━━━ Records supplied
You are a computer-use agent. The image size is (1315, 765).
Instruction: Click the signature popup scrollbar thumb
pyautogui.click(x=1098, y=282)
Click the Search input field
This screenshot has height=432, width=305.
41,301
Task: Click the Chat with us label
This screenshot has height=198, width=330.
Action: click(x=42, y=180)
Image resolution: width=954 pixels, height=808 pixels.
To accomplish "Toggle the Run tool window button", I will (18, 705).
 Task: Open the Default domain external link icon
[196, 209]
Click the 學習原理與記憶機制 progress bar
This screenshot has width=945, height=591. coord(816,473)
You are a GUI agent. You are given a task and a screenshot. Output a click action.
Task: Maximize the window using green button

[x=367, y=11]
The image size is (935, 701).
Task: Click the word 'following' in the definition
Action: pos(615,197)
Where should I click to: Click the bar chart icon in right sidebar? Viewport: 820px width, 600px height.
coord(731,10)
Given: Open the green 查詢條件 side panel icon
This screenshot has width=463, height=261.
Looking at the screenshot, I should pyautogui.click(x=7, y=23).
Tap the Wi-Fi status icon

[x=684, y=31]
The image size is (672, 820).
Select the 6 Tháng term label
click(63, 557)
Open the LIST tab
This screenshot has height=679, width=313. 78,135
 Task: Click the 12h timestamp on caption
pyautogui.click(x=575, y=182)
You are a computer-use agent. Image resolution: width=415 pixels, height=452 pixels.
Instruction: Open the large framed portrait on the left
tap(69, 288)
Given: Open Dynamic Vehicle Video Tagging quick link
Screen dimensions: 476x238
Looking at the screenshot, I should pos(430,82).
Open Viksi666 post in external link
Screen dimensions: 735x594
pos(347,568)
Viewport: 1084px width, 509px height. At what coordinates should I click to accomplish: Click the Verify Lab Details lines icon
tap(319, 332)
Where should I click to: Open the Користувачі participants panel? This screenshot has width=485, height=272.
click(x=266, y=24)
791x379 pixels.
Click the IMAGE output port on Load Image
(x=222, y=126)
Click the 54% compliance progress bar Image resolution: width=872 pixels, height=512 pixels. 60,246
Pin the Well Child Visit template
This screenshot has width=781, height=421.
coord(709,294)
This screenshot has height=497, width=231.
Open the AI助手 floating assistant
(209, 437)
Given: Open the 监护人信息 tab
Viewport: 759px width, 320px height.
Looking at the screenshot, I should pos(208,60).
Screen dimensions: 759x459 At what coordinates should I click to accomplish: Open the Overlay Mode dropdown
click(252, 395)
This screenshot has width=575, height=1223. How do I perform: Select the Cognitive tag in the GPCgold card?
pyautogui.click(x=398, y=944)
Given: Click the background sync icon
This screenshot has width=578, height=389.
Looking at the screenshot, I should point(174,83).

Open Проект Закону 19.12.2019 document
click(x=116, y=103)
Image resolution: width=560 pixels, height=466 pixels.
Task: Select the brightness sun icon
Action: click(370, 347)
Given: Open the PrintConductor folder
━━━━━━
> _Your objective_
Copy out every line of the data in which the word "agent" is found.

> _Response to the task_
You are a computer-use agent. The image size is (1315, 765).
You are a GUI agent. You are given a task and a screenshot. Output a click action.
You are a computer-use agent. Image resolution: width=415 pixels, height=452 pixels.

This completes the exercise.